“Ot çeşitleri, meşhur papalinası, muhteşem mezeleri, yavru kalamarı, sızma zeytinyağları, kırma zeytinleri, mis kokulu sabunları, bademli muhallebisi, sakızlı kurabiyesi, lor tatlısı, karadutu, koruk suları, kara dikeni, tostu, turkuaz koyları, tarihi zenginlikleri, camileri, ayazması, kesme taşlarıyla kaplanmış daracık sokakları, sarımsak taşlı Rum evleri, o evlerin birbirinden güzel kapıları, o kapıların önünde mama için bekleşen rengarenk kedileri” diye Google’a yazın; 'Ayvalık' adı çıkar karşınıza.

Ayvalık’ı tanımlamak için “Rakı, balık Ayvalık” deyişi dolaşır dillerde. Ben ise “Güneş, deniz, balık, Ayvalık; zor gelir ayrılık” diyorum.

Haftanın birkaç günü uğramadan geçemediğim bir kahve var Ayvalık’ta. Ünü ülkenin dört bir yanına yayılmış Şeytan’ın Kahvesi. Yaklaşık 160 yıllık bir bina, dededen babaya, babadan oğula, oğuldan toruna geçerek bugünlere kadar gelmiş, kalitesi ve duruşu bozulmamış. Dede Şeytan Suat Kaçak, oğlu Mustafa ve torunu Suat ile birlikte çalıştırıyorlar. Ama öyle şeytanlıkla falan işleri güçleri yok ailenin. Lakap yapışmış kalmış üzerlerine, onlar da kabullenmiş, tüm Ayvalık halkı, gelip giden yerli ve yabancı turistler de öyle bilmiş. Şeytan Suat denilince bilmeyen, tanımayan yok. Çarşıda kime sorsanız hemen iki dakika içinde tarif ediveriyor gidilecek güzergahı.
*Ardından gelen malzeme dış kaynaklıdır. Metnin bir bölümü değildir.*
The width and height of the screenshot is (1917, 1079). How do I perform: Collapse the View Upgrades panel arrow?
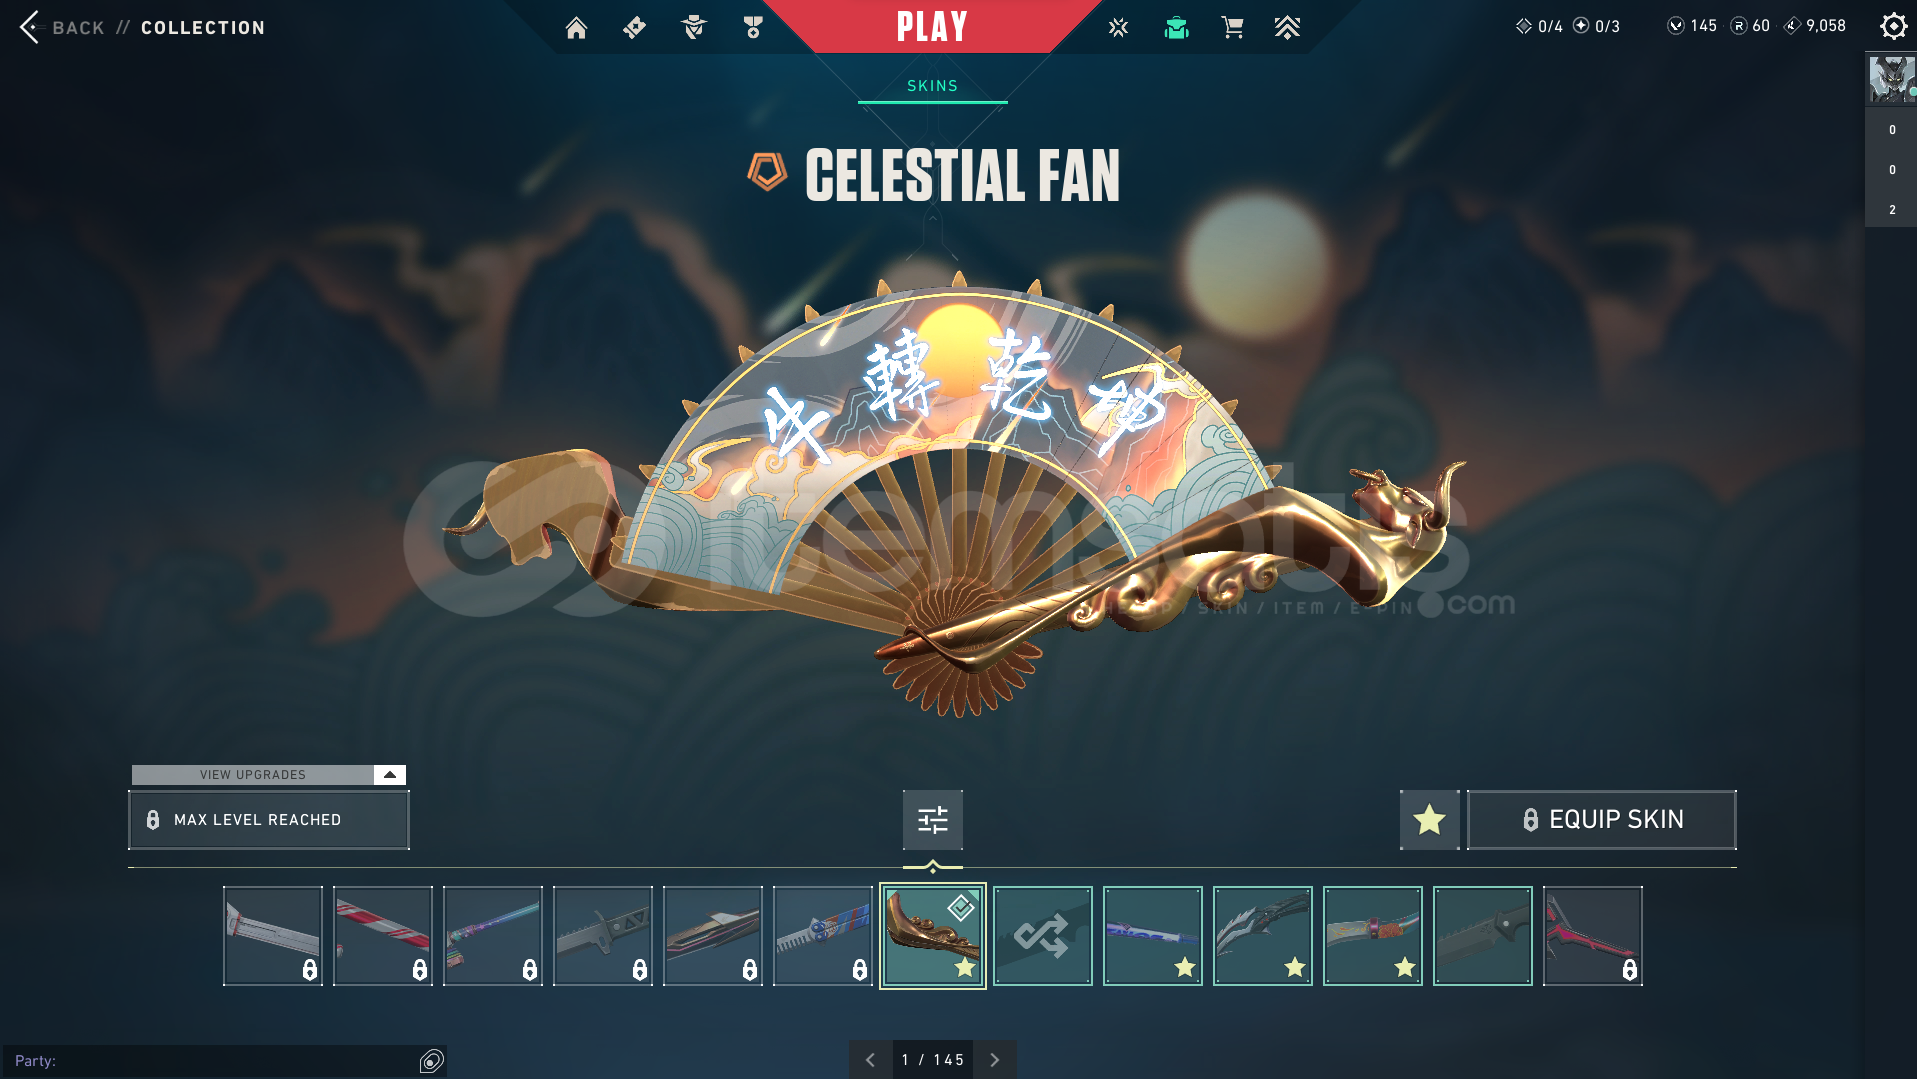390,775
Şeytan’ın Kahvesi o kadar ünlenmiş ki, satılığa çıkarılan veya kiraya verilmek istenen evler ilanlarına, “Şeytan’ın Kahvesi’ne yüz metre, Şeytan’ın Kahvesi’ne bitişik” gibi duyurular ekleyerek satışlarını hızlandırma yolunu seçmişler. Güler yüzlü sahibi Suat Kaçak, oğlu Mustafa, torunu, adaşı Suat konukların etrafında pervane oluyor. Hizmette kusur yok! Nasıl kusur olsun ki, 1865 yılında inşa edildiğinde müzisyenlerin uğrak yeriymiş taş yapı, o günden bugüne dimdik ayakta duruyor.
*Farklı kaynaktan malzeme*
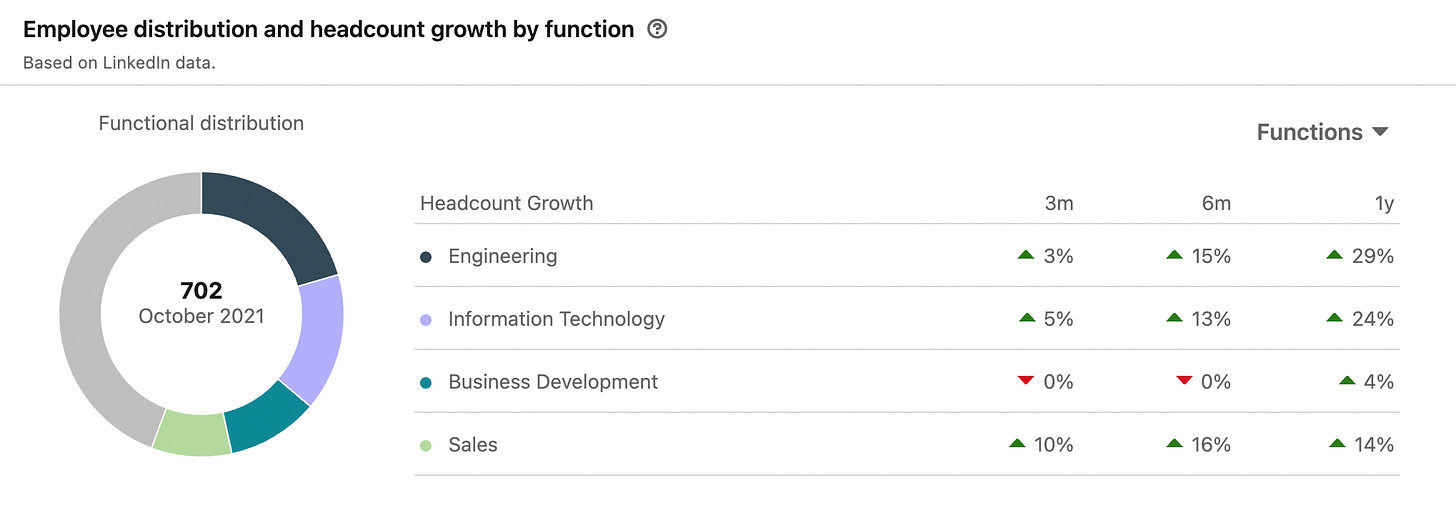The width and height of the screenshot is (1456, 513).
Task: Click the Business Development legend dot
Action: (426, 382)
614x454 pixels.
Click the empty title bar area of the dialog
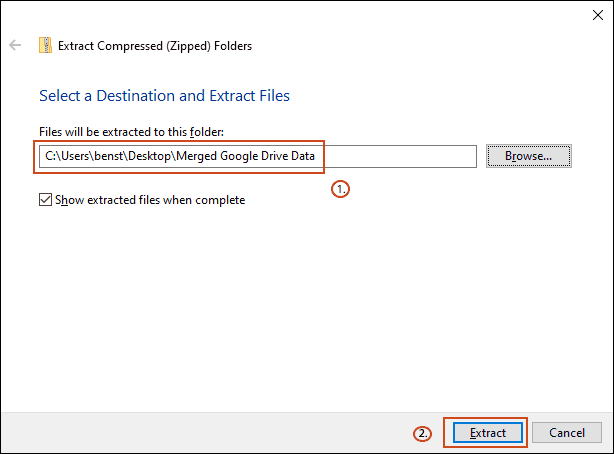pyautogui.click(x=300, y=16)
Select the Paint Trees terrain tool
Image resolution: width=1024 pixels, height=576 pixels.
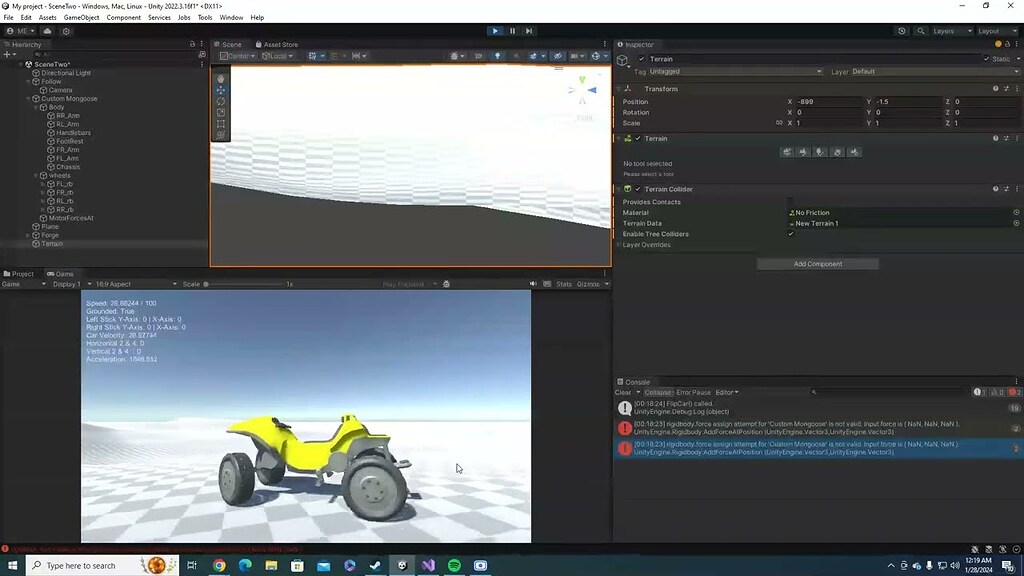click(820, 152)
Kapılarını kahvehane olarak açan tarihi binanın şansı bir anda film ve dizi çekimleriyle birlikte açılıveriyor. Kahvenin karşısındaki arsaya film çekimi için Rum mimarisine uygun bir bina yapılıyor. Necati Cumalı'nın aynı adlı eserinden uyarlanan ‘Ay Büyüyünce Uyuyamam’ filminin çekimleriyle birlikte Şeytan’ın Kahvesi adeta film platosuna dönüşüyor. Ayça Bingöl, Fırat Çelik, Selin Şekerci ve Hazal Kaya’nın rol aldığı filmi Şerif Gören yönetmiş. Ardından, Her Şeye Rağmen, Yol Arkadaşım, İki Yaka Bir İsmail, Üç Kız Kardeş, Zeytin Ağacı ve bugünlerde Yaban Çiçekleri dizileriyle ününe ün katmış Şeytan’ın Kahvesi.

Şeytan Suat, kırk beş yıldır koruk suyu yapmaya devam ediyor. Kış gelince de kimse koruk suyunu sormuyor. Ama onun yerine mübadil içeceği ‘kaynar’ giriyor devreye. Kırk çeşit baharat ve dal tarçın ile yapılıyor. Kaynar kaynar sunuluyor, soğutmadan içiliyor. İçine kızamık şekeri ve ceviz de eklenince tadına doyum olmuyor. Kışın soğukta insanın içini ısıtıyor, bronşları temizliyor, şifa veriyor. Ayvalık’ta anlatılacak o kadar çok mekan var ki, her biri ayrı bir öykü, her biri ayrı bir tarih. Hemen her Rum evinin bir öyküsü var. Mübadele ile birlikte, anıları da alıp götürülmüş ama geride kalanların aktarımıyla bugünlere kadar gelmiş, dilden dile dolaşmış hikayeler, anılar. Ne diyordum, güneş, deniz, balık, Ayvalık; zor gelir bize ayrılık...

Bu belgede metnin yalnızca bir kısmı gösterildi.